Given problem:
Rewrite these items as a JSON list of strings, one string per line, skipping blank lines.

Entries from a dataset
━━━━━━━━━━━━━━━━━━━━

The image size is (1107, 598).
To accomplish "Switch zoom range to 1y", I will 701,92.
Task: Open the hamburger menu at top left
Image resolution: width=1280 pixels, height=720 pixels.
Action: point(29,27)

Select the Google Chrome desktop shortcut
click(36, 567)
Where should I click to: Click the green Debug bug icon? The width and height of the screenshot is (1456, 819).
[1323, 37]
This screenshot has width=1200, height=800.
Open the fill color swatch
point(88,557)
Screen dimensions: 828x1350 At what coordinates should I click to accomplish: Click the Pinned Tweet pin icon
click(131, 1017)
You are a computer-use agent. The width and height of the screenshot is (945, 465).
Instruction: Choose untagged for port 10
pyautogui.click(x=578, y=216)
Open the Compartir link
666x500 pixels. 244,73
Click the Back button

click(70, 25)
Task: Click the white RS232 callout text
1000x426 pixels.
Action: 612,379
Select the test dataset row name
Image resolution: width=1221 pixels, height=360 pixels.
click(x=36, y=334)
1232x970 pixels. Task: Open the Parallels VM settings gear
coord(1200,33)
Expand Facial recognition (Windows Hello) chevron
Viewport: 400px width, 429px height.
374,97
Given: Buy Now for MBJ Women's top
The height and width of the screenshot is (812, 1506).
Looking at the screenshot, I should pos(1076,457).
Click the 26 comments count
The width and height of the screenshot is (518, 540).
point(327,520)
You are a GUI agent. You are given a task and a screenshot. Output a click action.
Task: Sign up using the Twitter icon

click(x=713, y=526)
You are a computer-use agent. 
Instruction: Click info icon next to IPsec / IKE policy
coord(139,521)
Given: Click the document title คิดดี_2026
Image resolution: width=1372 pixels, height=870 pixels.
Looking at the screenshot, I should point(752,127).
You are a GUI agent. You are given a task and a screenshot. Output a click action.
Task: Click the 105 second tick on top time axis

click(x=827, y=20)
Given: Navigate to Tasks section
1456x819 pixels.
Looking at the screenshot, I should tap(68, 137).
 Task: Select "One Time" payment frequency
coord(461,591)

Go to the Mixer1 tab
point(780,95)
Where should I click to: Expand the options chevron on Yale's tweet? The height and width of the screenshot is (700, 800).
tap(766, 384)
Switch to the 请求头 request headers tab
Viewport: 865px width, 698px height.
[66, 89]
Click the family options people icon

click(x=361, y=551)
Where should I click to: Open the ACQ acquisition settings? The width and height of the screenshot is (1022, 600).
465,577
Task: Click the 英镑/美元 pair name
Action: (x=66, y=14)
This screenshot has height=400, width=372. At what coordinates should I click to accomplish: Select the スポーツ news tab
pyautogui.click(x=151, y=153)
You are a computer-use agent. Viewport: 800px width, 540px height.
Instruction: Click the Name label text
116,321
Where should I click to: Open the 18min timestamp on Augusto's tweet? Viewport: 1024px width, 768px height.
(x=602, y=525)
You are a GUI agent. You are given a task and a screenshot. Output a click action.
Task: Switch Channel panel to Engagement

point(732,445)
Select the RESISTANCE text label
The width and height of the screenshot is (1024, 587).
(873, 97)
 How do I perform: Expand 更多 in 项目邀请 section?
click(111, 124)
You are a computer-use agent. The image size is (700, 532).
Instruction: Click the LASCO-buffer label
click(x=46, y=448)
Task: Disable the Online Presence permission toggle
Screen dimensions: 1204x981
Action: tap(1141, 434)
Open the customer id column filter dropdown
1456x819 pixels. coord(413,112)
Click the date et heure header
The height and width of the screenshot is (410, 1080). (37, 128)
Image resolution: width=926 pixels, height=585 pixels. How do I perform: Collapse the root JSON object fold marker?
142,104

━━━━━━━━━━━━━━━━━━━━

Written answer:
[
  "The image size is (1107, 598).",
  "To accomplish \"Switch zoom range to 1y\", I will 701,92.",
  "Task: Open the hamburger menu at top left",
  "Image resolution: width=1280 pixels, height=720 pixels.",
  "Action: point(29,27)",
  "Select the Google Chrome desktop shortcut",
  "click(36, 567)",
  "Where should I click to: Click the green Debug bug icon? The width and height of the screenshot is (1456, 819).",
  "[1323, 37]",
  "This screenshot has width=1200, height=800.",
  "Open the fill color swatch",
  "point(88,557)",
  "Screen dimensions: 828x1350 At what coordinates should I click to accomplish: Click the Pinned Tweet pin icon",
  "click(131, 1017)",
  "You are a computer-use agent. The width and height of the screenshot is (945, 465).",
  "Instruction: Choose untagged for port 10",
  "pyautogui.click(x=578, y=216)",
  "Open the Compartir link",
  "666x500 pixels. 244,73",
  "Click the Back button",
  "click(70, 25)",
  "Task: Click the white RS232 callout text",
  "1000x426 pixels.",
  "Action: 612,379",
  "Select the test dataset row name",
  "Image resolution: width=1221 pixels, height=360 pixels.",
  "click(x=36, y=334)",
  "1232x970 pixels. Task: Open the Parallels VM settings gear",
  "coord(1200,33)",
  "Expand Facial recognition (Windows Hello) chevron",
  "Viewport: 400px width, 429px height.",
  "374,97",
  "Given: Buy Now for MBJ Women's top",
  "The height and width of the screenshot is (812, 1506).",
  "Looking at the screenshot, I should pos(1076,457).",
  "Click the 26 comments count",
  "The width and height of the screenshot is (518, 540).",
  "point(327,520)",
  "You are a GUI agent. You are given a task and a screenshot. Output a click action.",
  "Task: Sign up using the Twitter icon",
  "click(x=713, y=526)",
  "You are a computer-use agent. ",
  "Instruction: Click info icon next to IPsec / IKE policy",
  "coord(139,521)",
  "Given: Click the document title คิดดี_2026",
  "Image resolution: width=1372 pixels, height=870 pixels.",
  "Looking at the screenshot, I should point(752,127).",
  "You are a GUI agent. You are given a task and a screenshot. Output a click action.",
  "Task: Click the 105 second tick on top time axis",
  "click(x=827, y=20)",
  "Given: Navigate to Tasks section",
  "1456x819 pixels.",
  "Looking at the screenshot, I should tap(68, 137).",
  " Task: Select \"One Time\" payment frequency",
  "coord(461,591)",
  "Go to the Mixer1 tab",
  "point(780,95)",
  "Where should I click to: Expand the options chevron on Yale's tweet? The height and width of the screenshot is (700, 800).",
  "tap(766, 384)",
  "Switch to the 请求头 request headers tab",
  "Viewport: 865px width, 698px height.",
  "[66, 89]",
  "Click the family options people icon",
  "click(x=361, y=551)",
  "Where should I click to: Open the ACQ acquisition settings? The width and height of the screenshot is (1022, 600).",
  "465,577",
  "Task: Click the 英镑/美元 pair name",
  "Action: (x=66, y=14)",
  "This screenshot has height=400, width=372. At what coordinates should I click to accomplish: Select the スポーツ news tab",
  "pyautogui.click(x=151, y=153)",
  "You are a computer-use agent. Viewport: 800px width, 540px height.",
  "Instruction: Click the Name label text",
  "116,321",
  "Where should I click to: Open the 18min timestamp on Augusto's tweet? Viewport: 1024px width, 768px height.",
  "(x=602, y=525)",
  "You are a GUI agent. You are given a task and a screenshot. Output a click action.",
  "Task: Switch Channel panel to Engagement",
  "point(732,445)",
  "Select the RESISTANCE text label",
  "The width and height of the screenshot is (1024, 587).",
  "(873, 97)",
  " How do I perform: Expand 更多 in 项目邀请 section?",
  "click(111, 124)",
  "You are a computer-use agent. The image size is (700, 532).",
  "Instruction: Click the LASCO-buffer label",
  "click(x=46, y=448)",
  "Task: Disable the Online Presence permission toggle",
  "Screen dimensions: 1204x981",
  "Action: tap(1141, 434)",
  "Open the customer id column filter dropdown",
  "1456x819 pixels. coord(413,112)",
  "Click the date et heure header",
  "The height and width of the screenshot is (410, 1080). (37, 128)",
  "Image resolution: width=926 pixels, height=585 pixels. How do I perform: Collapse the root JSON object fold marker?",
  "142,104"
]